The return ride always seems easier than the ride out. But this one proved strenuous. After hours up on the pegs, my back and shoulders were knotted and the balls of me feet were aching. The steep descent didn't help matters. If I had planned properly for this ride, I would have first raised my handlebars slightly to allow an easier reach from the standing position. I was pretty fatigued by late afternoon.

Rolling back to Huaraz on luxuriously-smooth tarmac, I looked back to catch an amazing view of Huascarán, its snow-capped summit glowing in the sunset.

Driving back to Huaraz, I happened to glance over my shoulder and catch this awesome view.
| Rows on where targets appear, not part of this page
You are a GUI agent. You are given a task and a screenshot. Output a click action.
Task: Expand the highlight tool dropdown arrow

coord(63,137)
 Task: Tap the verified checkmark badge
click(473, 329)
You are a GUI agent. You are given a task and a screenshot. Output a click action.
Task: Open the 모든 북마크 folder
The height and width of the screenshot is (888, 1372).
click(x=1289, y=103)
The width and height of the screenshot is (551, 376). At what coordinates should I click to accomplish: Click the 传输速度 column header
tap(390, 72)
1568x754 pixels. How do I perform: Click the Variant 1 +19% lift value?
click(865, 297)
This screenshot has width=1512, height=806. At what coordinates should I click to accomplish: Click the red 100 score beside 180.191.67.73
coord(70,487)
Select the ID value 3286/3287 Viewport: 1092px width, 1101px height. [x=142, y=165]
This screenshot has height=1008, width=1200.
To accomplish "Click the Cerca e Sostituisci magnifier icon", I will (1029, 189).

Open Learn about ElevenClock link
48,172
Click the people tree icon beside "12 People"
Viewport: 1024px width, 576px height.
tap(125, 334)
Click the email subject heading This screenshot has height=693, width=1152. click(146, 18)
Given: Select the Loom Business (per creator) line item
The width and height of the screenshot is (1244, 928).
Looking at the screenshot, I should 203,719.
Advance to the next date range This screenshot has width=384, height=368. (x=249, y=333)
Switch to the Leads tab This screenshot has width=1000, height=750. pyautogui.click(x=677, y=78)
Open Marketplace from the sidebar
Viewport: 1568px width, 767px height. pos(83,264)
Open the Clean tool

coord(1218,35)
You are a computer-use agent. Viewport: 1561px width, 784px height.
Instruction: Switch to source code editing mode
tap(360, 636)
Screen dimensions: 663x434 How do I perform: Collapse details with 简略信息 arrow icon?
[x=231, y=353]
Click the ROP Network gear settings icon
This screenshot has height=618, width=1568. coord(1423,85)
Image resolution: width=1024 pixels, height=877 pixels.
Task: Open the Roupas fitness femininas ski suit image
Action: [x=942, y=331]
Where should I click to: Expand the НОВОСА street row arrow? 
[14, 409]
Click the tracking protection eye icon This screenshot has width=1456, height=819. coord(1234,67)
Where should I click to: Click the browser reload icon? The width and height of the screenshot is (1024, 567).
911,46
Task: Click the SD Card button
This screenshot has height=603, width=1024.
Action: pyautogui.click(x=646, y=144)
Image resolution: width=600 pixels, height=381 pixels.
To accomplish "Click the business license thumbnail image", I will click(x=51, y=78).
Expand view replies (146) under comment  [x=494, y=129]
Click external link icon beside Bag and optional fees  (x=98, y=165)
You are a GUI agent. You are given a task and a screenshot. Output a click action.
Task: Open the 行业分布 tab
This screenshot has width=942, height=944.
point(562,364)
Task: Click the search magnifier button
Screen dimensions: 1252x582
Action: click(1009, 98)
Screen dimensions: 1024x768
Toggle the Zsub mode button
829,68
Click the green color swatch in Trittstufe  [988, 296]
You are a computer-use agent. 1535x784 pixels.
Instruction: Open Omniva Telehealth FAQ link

Imagine living in a valley surrounded by such magical peaks!

Joined Anne and David at Simon and Beatrice's "Chillie Heaven" restaurant tonight. Our hosts whipped up some excellent shrimp and chicken curry. But I excused myself early to go off to bed and rest my aching body.

The taxi to town cost 50 centimos (about 15 cents!), the return trip three Soles (about 90 cents). Taxis and mini-buses are vital transportation for most people outside the big cities. They have to be reasonably-priced.

A cold night. I went directly to bed.


Anonymous said...

Nice're looking good for an ole man...Phil

Evan said...

Oh! Is Tim in the photo? I have to double check, because the SCENERY is so amazing!!

timtraveler said...

Intentionally taken from a distance. Close-ups are too revealing.

timtraveler said...

Thirty-seven is not that old.

(Gee, I wish I were thirty-seven.)

timtraveler said...

5 comments (moved here due to consolidation of posts):

Gen Kanai said...

That is a TREMENDOUS photograph!

timtraveler said...

Of a TREMENDOUS landscape! Thanks!
(Where are you writing from?)

Genevieve said...

Very scary road there, but it is an awesome photo!

timtraveler said...

You're bringing back distant memories as you comment on the archives! That seems so long ago now!

Genevieve said...

I know the feeling -- but of course, it really has been a long time since I saw any of this country (1980-82). Your posts have brought back a lot of nearly-forgotten memories for me, trust me!